Comme cette première version de l’analyse d’erreurs ne s’éloigne pas trop de la version a posteriori de l’analyse contrastive avec sa finalité pédagogique, qui a reçu beaucoup de critiques, l’approche subit une réorientation sous le signe de la psycholinguistique. La nouvelle version de l’analyse d’erreurs est plus appréciée car elle débouche vers d’autres voies de compréhension et d’analyse du processus d’apprentissage d’une langue étrangère. Cette orientation ne vise plus le rôle des erreurs dans le processus d’apprentissage d’une langue étrangère, mais elle met plutôt l’accent sur le sujet parlant, constituant de cette manière l’une des prémisses de l’hypothèse de l’interlangue.
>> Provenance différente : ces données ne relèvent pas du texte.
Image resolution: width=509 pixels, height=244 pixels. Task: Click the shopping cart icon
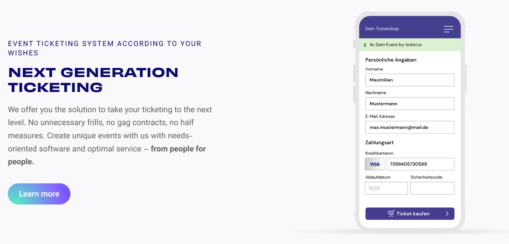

Vu que notre étude est réalisée sur territoire roumain, il est judicieux de nommer quelques ouvrages qui ont marqué à cette-époque-là, en Roumanie, le domaine des études contrastives français-roumain, en particulier, et le domaine de la didactique du FLE, en général :

Éléments de grammaire contrastive – domaine français-roumain (Cristea, 1977), Études contrastives - les modalités (Cristea et alii, 1981), De la linguistique à la didactique (Cristea et alii, 1982), Dix concepts fondamentaux de la didactique du français langue étrangère (Cristea et alii, 1984).